Yes- "Blessed are the very wealthy", "blessed are they who are born into privileged countries/regions/households",  is a part of the Jesus message I must have missed. Thats one of the Mormon peculiarities I've never missed since leaving.

A seasoned exmo taught me that it is good to affirm the positive experiences, skills, understanding etc, I've acquired through my experience with the Mormon Church, and that all of the negative weird stuff doesn't diminish those things.

We can take what we've gained with us on whatever healthy spiritual or life path we decide on and just leave the messed up stuff behind.


Just my 2 cents

Well spent!

When I started seeing through the church, I've started noticing what you did:  the members teach contradictory things, the scriptures are contradictory, and the the church teaches different things as time goes on.  The modern-day leaders also will not give firm answers on a lot of questions.  They will often not say whether some of the early teachings were true or not.


I also feel a twinge of guilt or foreboding at times, however, the logical and rational part of my mind can see no reason to feel guilty or fearful.  I realize that's to be expected when the brain has been indoctrinated with guilt and fear for so long.  I realize it's just residual brainwashing popping-up once in a while, and it's bothering me less and less as time goes on.


It's only been 3 months since I told my strongly mormon family what I had found to be true.
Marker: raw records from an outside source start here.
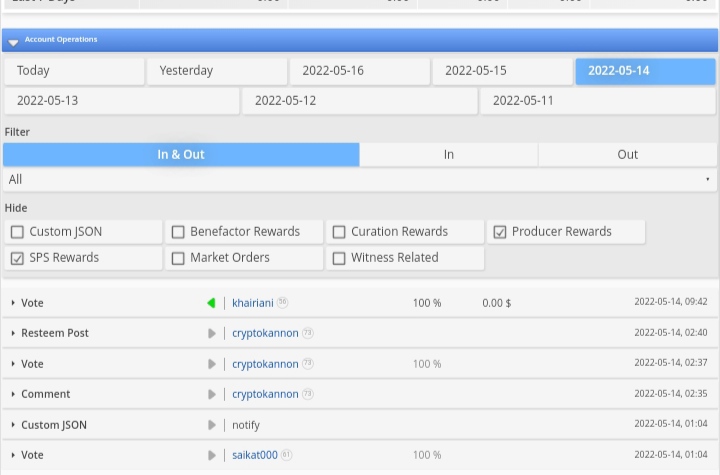Click gray arrow icon on Custom JSON row
Viewport: 720px width, 475px height.
212,425
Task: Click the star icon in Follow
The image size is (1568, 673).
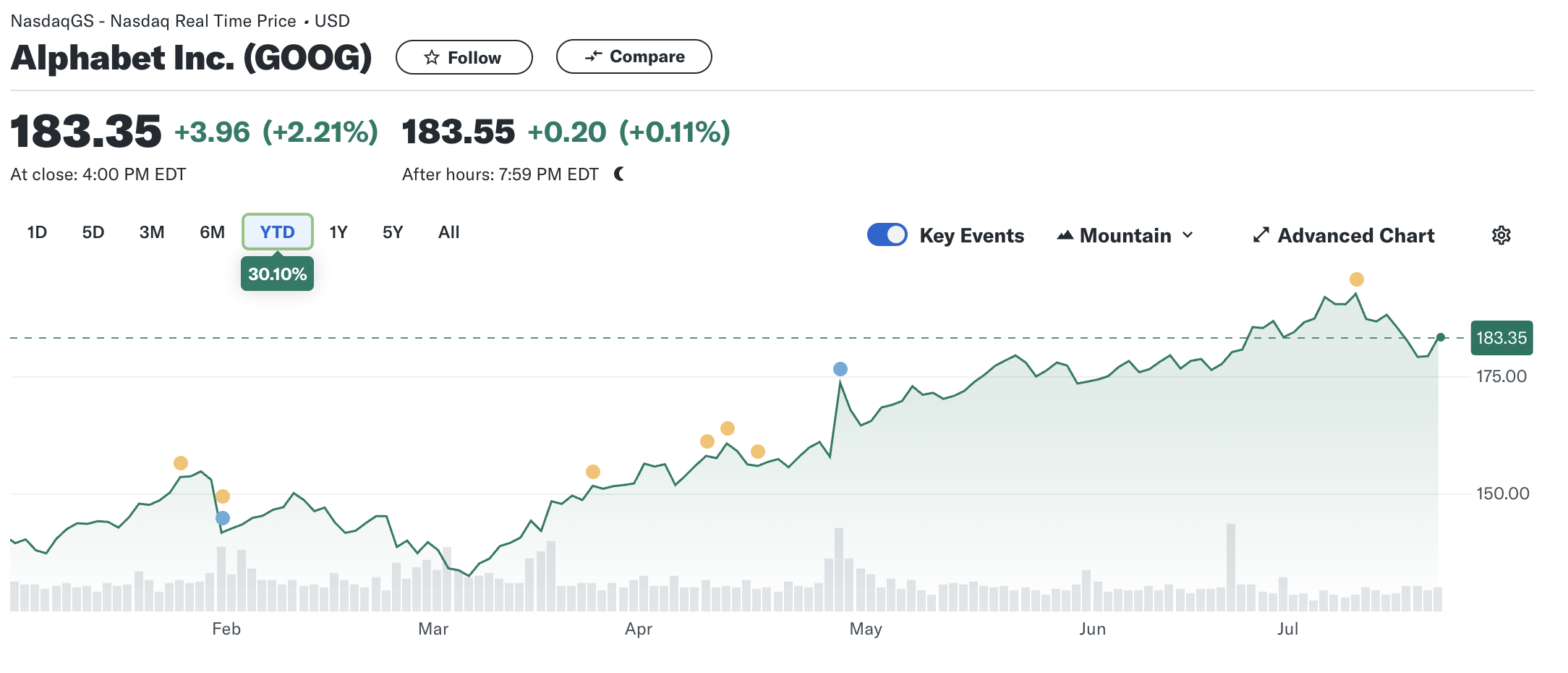Action: [x=432, y=57]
I still haven't seen all the repercussions from it, but so far, it's not been as bad as I imagined it would be. Also, once I got the courage to do it, I noticed a lot of stress and worry start to go away.  I'm glad I did it.

The best to you, Nathan.

Just know that you're not alone in all this, I've been where you're at and not that long ago either. Just take it one day at a time, and you'll get through it all. The decisions you made at 11 y.o. were made with the knowledge and mind of an 11 y.o. this does not make you a hypocrite. When you know more you do differently, that doesn't make you a bad person or a hypocrite -it makes you informed.
The really scary thing to me is, those with small children still going to church.  That's where I got all messed up.  The traditional stories taught by my teachers that had nothing to do with actual doctrine, and, as I got older, the lack of really intense encouragement for personal study.
I agree. The techniques they use really enable them to hold the reigns on your mindset. Classic cult characteristics. Whereas in some other spiritual traditions, open theological debate is encouraged, and meditation, seeking answers, and questioning are encouraged, in cults you just have to accept what is taught. Everything is taught as so literally true, too.
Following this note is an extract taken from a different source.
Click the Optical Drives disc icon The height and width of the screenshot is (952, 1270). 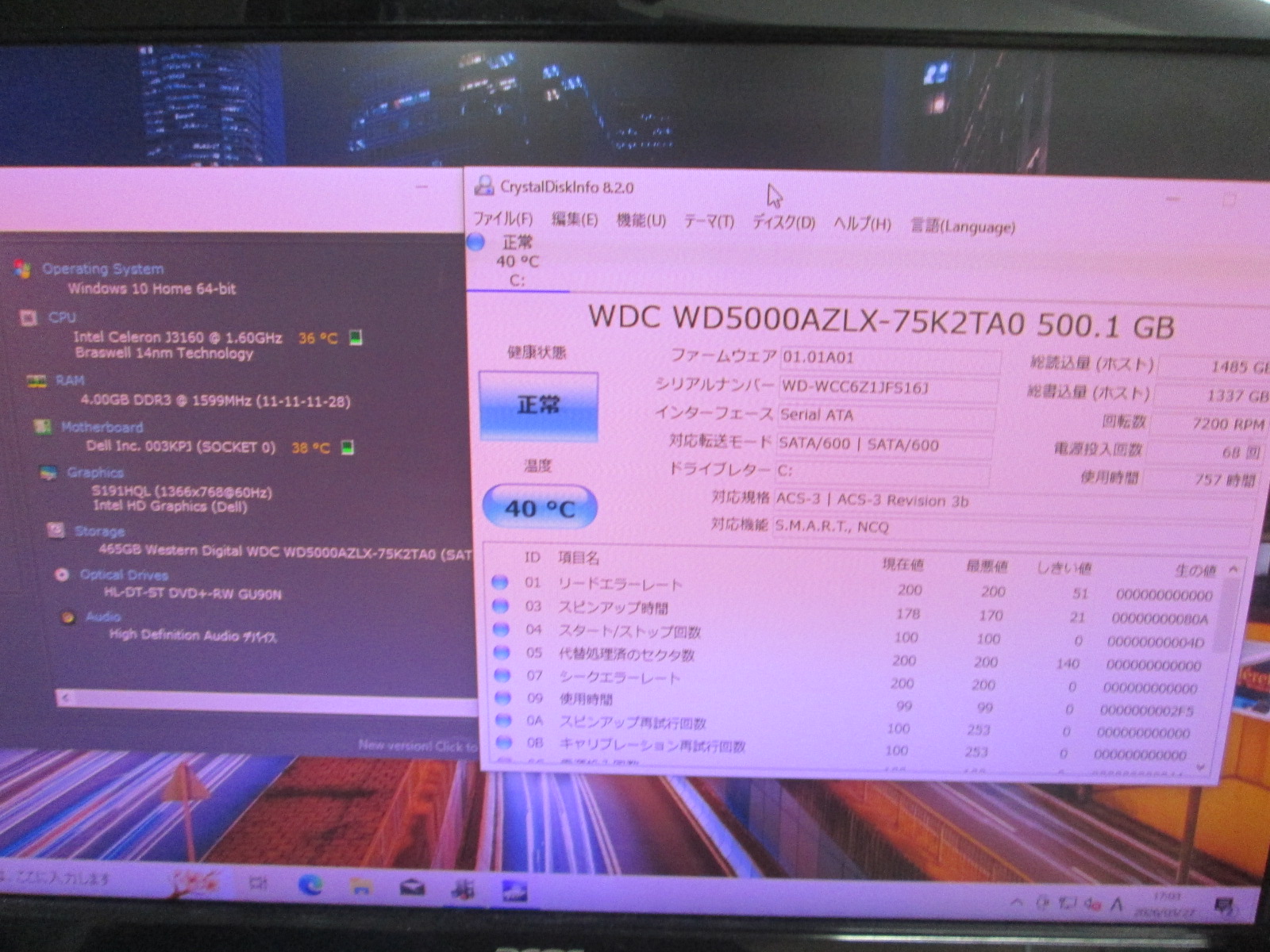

I know it's tough. I've been through it too. Nothing can make it easier but the passage of time. You'll adjust to the new life and you'll find the peace that comes when things start making sense. It may be a painful process, but don't forget that it's all growing pain- the good kind of pain. Your family will come to grips with it too, as they see that you're still the same guy, you're still able to lead a happy and productive life, and you're still capable of being a good person. Just continue on as before. Teach your family that they can still relate to you as they did before, the only difference is that on Sunday morning, they go to church without you. They'll get used to it, just like you will. And life will go on. And you'll hopefully be much happier.


You've made progress by referring to yourself as an 'ex-mormon'. Now take the next step and repeat after me: I'm an ex mormon, and it's okay.

Hang in there today.  Do something nice for yourself every day.  Some little thing that's just yours.  And let your parents have their own grief and guilt, leaving it for them, and not you.  I think you're pretty fantastic to figure this out, and understandably, it is a very hard thing for many to do.